Insurance to review 'rotten' food claim after 21 days
A Tshwane resident will only know after 21 days if AIG insurance company will compensate him for falling sick after allegedly eating chicken he bought at Spar in February.
Phumelele Ntshebe, 43, said AIG repudiated his claim unreasonably as the requirement to produce his stool did not form part of the claim form it made him complete.
AIG will now have a second look at the claim after Consumer Line stepped in.
Ntshebe, a senior legal adjudication officer at Medical Schemes, said he purchased food items from Savemor Spar in Kirkeny, Pretoria.
"Among the items that I bought were trays of chicken and after I consumed the stuff I fell ill," Ntshebe said.
Before alleged vomiting coupled with diarrhoea, he says he also had a fever, stomach cramps followed by a terrible headache and shivering which, he says, prompted him to go to see a doctor.
"Fortunately, my kids were not around and my wife does not eat meat hence I was the only person affected.
"I went to my doctor and was diagnosed for food poisoning and/or gastroenteritis for which I was later treated."
He said he went for a pathological test, got treatment and underwent several more tests.
"It later transpired that the chicken in question was not fit for human consumption."
Ntshebe kept the food items he bought should they ask him to produce them, but the forms he completed did not require him to supply proof, he said.
"I am still in possession of the items by the way."
He subsequently advised the store of his experience and informed them that, as a result of this incident, he was seeking damages, he said.

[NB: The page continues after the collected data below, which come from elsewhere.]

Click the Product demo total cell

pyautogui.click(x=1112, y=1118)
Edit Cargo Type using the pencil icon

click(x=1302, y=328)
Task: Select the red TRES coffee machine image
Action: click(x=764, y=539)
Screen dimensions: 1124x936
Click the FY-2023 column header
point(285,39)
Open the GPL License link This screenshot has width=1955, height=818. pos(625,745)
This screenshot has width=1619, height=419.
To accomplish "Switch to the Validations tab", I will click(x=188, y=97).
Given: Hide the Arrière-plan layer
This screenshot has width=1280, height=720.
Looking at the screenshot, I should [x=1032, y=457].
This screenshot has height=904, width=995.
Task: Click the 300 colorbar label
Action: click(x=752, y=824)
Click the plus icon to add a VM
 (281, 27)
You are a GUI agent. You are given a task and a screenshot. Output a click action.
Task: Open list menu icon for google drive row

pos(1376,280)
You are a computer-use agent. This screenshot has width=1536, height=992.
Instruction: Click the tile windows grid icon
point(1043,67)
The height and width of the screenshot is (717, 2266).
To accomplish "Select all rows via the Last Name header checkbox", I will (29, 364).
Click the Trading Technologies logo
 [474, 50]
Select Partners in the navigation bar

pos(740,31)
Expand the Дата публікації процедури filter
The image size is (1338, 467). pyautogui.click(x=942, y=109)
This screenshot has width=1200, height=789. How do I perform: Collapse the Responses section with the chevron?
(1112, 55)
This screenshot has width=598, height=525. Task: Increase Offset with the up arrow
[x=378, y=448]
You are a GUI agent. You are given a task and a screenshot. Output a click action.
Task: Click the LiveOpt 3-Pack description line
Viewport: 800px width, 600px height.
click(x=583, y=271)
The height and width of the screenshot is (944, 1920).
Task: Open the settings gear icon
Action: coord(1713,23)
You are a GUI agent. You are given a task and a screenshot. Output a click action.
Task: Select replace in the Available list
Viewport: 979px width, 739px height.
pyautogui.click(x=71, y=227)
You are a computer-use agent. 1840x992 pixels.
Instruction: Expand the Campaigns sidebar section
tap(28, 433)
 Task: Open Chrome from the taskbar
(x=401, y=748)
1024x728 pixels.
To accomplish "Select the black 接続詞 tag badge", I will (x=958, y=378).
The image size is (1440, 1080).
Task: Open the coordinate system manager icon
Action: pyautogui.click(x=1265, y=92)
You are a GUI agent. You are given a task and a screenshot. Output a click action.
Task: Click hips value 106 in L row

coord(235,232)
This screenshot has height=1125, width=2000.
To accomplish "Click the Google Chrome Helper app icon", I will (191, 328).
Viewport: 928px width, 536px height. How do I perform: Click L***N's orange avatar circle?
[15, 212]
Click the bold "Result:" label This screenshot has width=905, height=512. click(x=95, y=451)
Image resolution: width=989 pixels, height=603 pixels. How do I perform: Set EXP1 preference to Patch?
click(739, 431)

He said they told him that they will submit the claim to their insurance company.
Ntshebe provided all the relevant documents, including the invoice, medical certificate, pathology results, and claim forms.
"Now, you [Consumer Line] and I know that this incident constitutes a violation of the Consumer Protection Act [CPA] 68 of 2008," he said.
Under the act, consumers are able to sue the supplier and manufacturer of goods, including food, for damages or injuries they suffered as a result of consuming the goods.
Ntshebe said AIG repudiated his claim on the grounds that there was no link between his illness and the consumption of the chicken thighs he bought.
The letter which Consumer Line has seen states that Ntshebe failed to produce pathological test (stools test) confirming the diagnosis of food poisoning.
Among other reasons for rejection of his claim he was told that he failed to provide any medical report in respect of food poisoning that he alleged he had suffered.
"You failed to furnish any proof in respect of the purchase of the chicken thighs you alleged you bought from our insured's store [by the way of of a till slip or package of the chicken thighs] . therefore it cannot in any way be verified," the letter read.
All the documents were submitted to Spar, he said the supermarket must have withheld this vital information to his disadvantage.
Consumer Line provided AIG with the documents last Wednesday. AIG said it needed 21 more days to review Ntshebe's complaint.
"Together with our business partner we are working towards finding a solution to the issue. We can assure that the complaint will receive proper consideration and will be handled fairly, consistently and promptly," read AIG's e-mail.
Magauta Mphahlele, the Consumer Goods and Services Ombudsman, said under the common law, a supplier can be held civilly liable in court for damages arising from food poisoning.
Mphahlele said the CPA made it easier for a consumer to claim against a supplier for damages arising from food poisoning.